=== Section Start ===

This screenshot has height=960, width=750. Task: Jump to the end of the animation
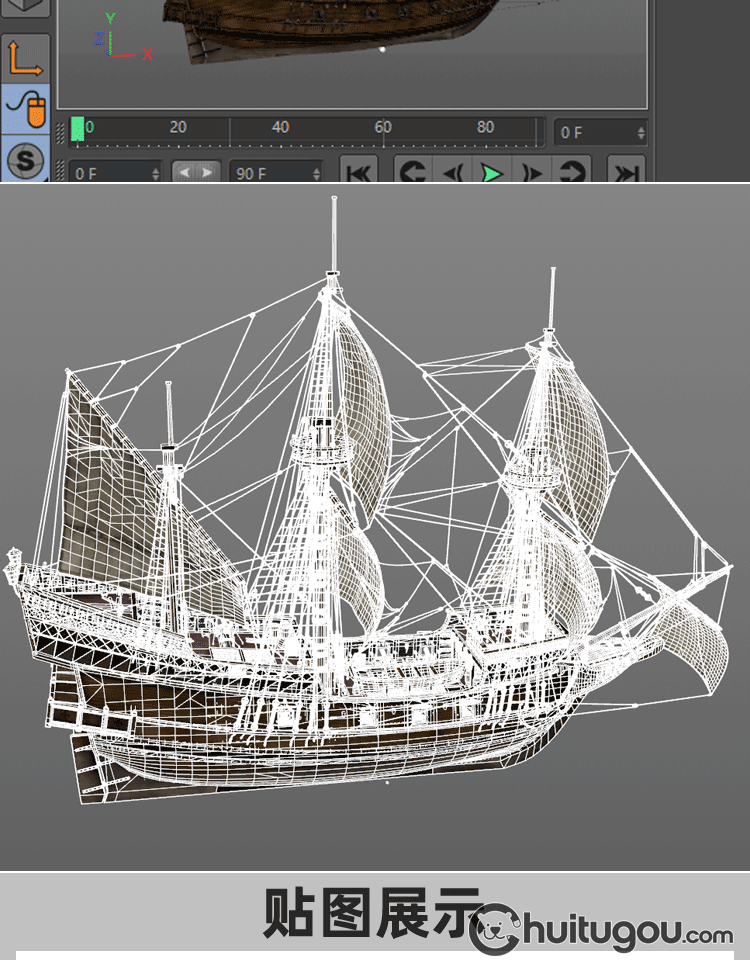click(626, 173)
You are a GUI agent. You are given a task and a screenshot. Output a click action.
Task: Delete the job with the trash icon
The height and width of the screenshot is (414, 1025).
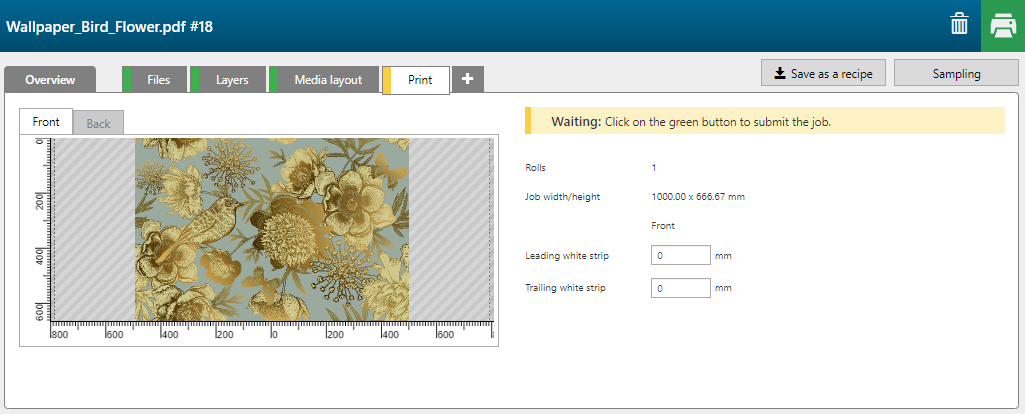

=== Section End ===
=== Section Start ===

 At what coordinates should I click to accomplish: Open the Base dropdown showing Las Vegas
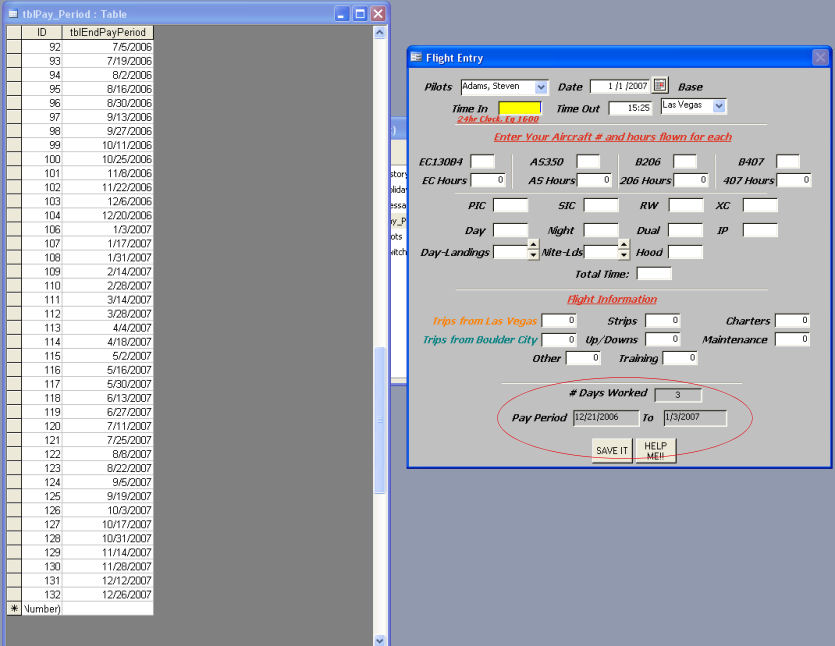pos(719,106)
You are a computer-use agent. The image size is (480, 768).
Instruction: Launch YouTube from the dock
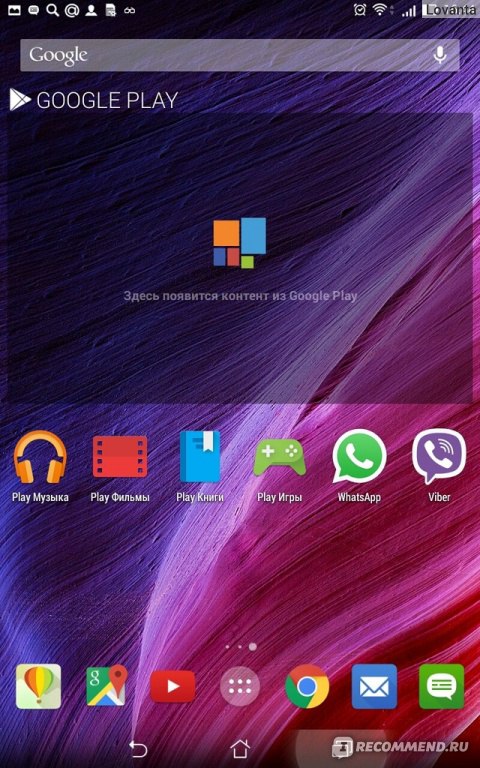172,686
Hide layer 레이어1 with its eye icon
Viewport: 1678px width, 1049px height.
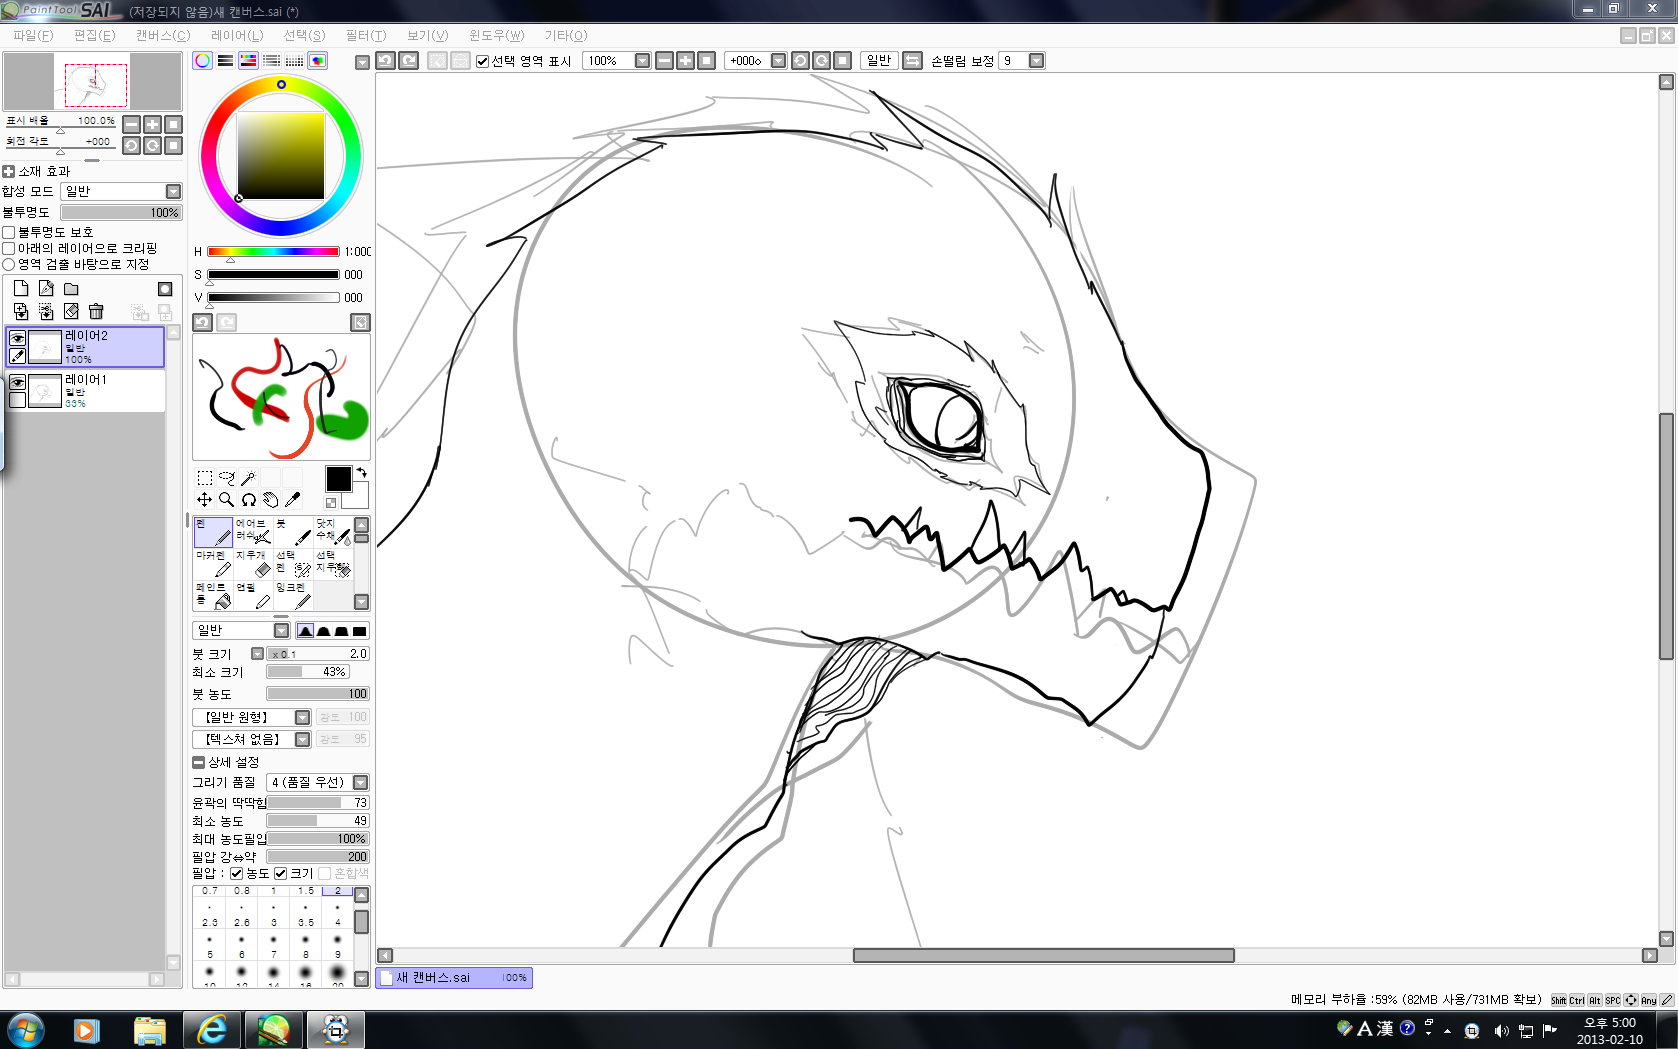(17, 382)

=== Section End ===
=== Section Start ===

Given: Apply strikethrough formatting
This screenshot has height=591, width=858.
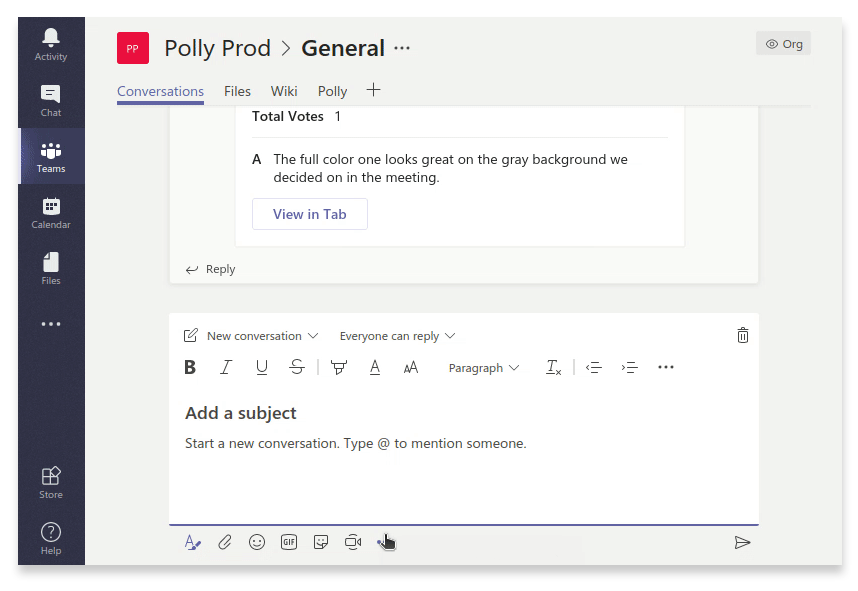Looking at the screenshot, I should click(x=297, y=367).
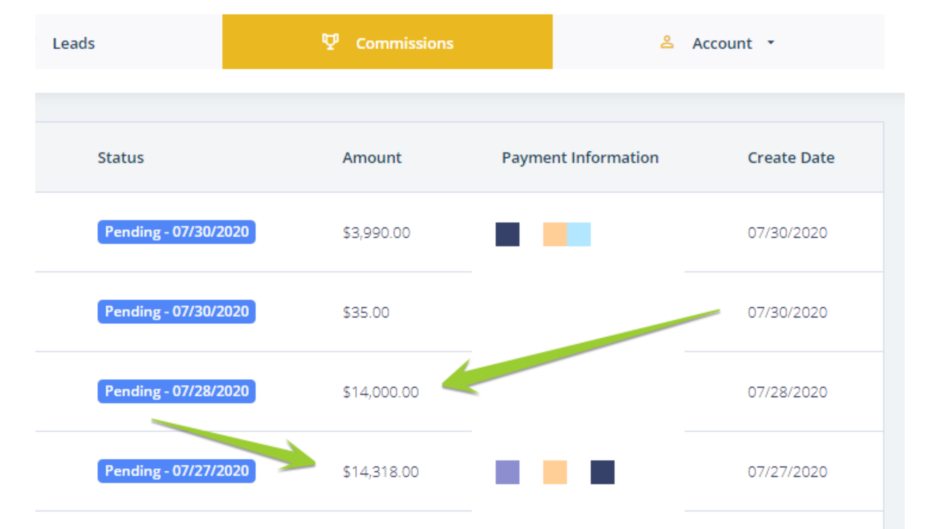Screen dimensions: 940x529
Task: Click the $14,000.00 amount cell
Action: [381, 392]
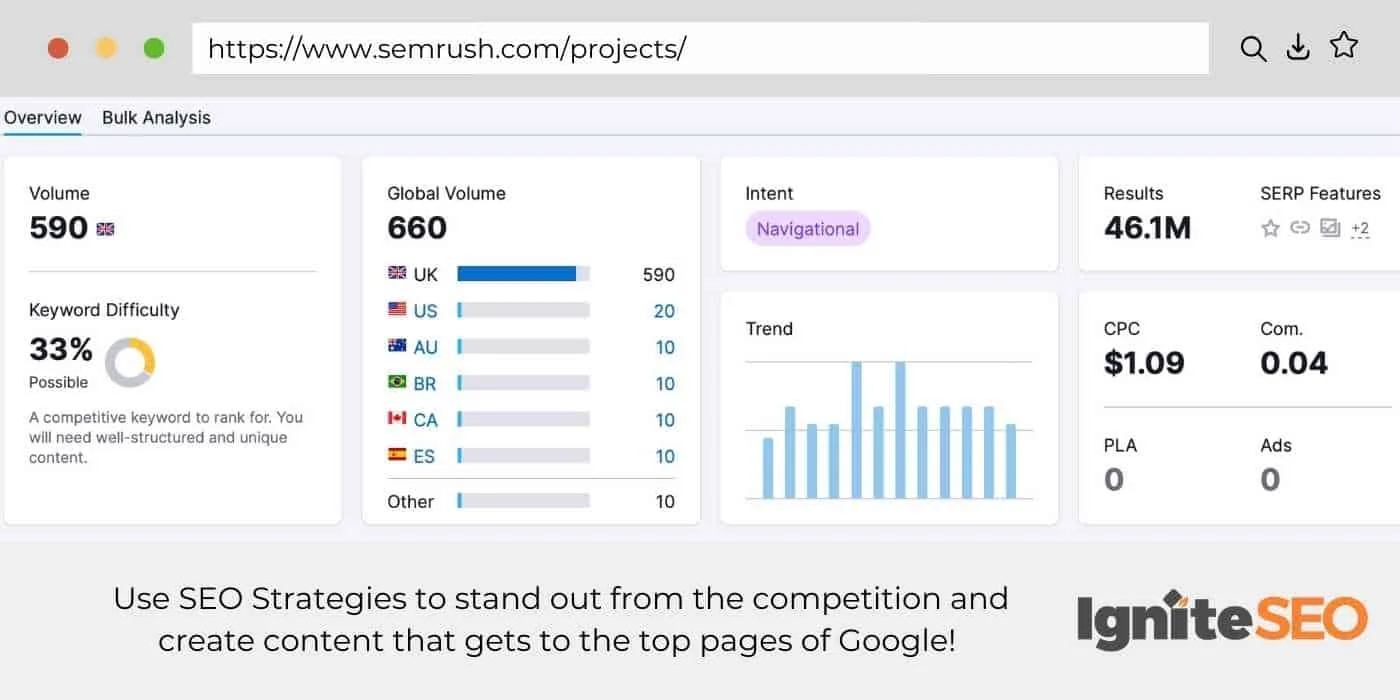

=== Section End ===

TASK TO COMPLETE:
In the listing above, the lines from the one containing "You are a GUI" through the one containing "The height and" must be set down exactly, with no other lines.

OUTPUT FOR THIS EXERCISE:
You are a GUI agent. You are given a task and a screenshot. Output a click action.
Task: Delete the job with the trash icon
The height and width of the screenshot is (414, 1025).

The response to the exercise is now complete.